Exercise objective | Please restate, word for word, the lines below that begin at the one with "Given: Select the 10s duration option" and end at the one with "You are a computer-use agent. This". Leave out all other lines.

Collected data entries:
== == ==

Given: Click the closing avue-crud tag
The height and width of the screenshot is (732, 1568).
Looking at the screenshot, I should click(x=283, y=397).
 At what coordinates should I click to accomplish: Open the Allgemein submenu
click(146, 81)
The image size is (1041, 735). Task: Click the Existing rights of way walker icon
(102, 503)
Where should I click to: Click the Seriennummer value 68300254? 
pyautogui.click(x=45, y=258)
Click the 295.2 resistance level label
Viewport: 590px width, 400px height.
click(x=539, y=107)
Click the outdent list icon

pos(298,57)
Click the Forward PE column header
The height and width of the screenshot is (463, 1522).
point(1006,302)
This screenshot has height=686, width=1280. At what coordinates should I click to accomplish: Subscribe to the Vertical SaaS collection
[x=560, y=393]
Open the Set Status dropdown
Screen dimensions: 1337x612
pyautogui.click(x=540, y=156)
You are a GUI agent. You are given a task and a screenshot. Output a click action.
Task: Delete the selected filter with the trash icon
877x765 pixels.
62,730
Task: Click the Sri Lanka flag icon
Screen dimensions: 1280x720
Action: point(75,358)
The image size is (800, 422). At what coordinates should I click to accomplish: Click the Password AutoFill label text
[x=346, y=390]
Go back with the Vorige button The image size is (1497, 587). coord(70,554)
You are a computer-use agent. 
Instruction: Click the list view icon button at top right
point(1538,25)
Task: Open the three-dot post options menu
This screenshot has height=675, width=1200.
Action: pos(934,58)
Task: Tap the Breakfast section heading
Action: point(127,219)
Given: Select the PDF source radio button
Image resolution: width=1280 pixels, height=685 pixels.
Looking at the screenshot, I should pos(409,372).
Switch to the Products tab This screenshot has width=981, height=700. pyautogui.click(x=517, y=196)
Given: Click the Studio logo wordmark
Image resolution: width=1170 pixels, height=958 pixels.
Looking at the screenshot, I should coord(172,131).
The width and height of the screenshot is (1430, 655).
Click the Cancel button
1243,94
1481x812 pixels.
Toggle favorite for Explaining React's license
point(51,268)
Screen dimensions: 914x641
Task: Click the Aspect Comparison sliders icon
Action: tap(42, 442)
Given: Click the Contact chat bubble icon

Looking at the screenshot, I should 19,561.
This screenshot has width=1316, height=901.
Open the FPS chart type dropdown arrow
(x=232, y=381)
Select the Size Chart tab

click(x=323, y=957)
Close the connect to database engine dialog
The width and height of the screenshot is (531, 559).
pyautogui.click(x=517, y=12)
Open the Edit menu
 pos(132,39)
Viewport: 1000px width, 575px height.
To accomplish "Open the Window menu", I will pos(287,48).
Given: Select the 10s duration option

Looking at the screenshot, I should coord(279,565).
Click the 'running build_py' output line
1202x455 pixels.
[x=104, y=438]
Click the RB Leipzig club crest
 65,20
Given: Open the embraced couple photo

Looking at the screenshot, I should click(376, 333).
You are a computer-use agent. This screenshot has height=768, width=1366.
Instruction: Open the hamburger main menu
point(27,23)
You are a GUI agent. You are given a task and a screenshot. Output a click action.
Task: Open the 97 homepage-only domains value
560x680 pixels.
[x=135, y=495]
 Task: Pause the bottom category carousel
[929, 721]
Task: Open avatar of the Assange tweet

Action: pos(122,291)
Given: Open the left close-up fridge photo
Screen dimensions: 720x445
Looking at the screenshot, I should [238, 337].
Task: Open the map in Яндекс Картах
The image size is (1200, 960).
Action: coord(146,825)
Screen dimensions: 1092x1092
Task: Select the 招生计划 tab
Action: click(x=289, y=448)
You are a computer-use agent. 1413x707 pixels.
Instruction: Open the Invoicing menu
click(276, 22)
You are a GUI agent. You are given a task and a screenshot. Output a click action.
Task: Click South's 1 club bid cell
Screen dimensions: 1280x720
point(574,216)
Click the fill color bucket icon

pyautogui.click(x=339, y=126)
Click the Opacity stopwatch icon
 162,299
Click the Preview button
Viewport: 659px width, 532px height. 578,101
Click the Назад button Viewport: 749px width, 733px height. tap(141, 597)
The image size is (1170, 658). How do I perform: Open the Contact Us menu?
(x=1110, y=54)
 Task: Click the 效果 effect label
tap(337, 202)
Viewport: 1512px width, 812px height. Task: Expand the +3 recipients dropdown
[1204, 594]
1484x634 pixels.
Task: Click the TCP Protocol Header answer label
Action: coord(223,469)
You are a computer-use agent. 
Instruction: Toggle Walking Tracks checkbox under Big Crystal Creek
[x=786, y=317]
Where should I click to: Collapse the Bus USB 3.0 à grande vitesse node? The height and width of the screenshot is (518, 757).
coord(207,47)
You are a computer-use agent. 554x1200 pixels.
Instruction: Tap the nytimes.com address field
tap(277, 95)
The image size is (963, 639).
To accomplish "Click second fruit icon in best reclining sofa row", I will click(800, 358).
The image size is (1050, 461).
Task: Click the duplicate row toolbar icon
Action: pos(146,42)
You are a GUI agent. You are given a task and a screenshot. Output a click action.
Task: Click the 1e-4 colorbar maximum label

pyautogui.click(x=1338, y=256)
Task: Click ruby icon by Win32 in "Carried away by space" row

== == ==

Output of the exercise |
Given: Select the 10s duration option

Looking at the screenshot, I should coord(279,565).
Click the 'running build_py' output line
1202x455 pixels.
[x=104, y=438]
Click the RB Leipzig club crest
 65,20
Given: Open the embraced couple photo

Looking at the screenshot, I should click(376, 333).
You are a computer-use agent. This screenshot has height=768, width=1366.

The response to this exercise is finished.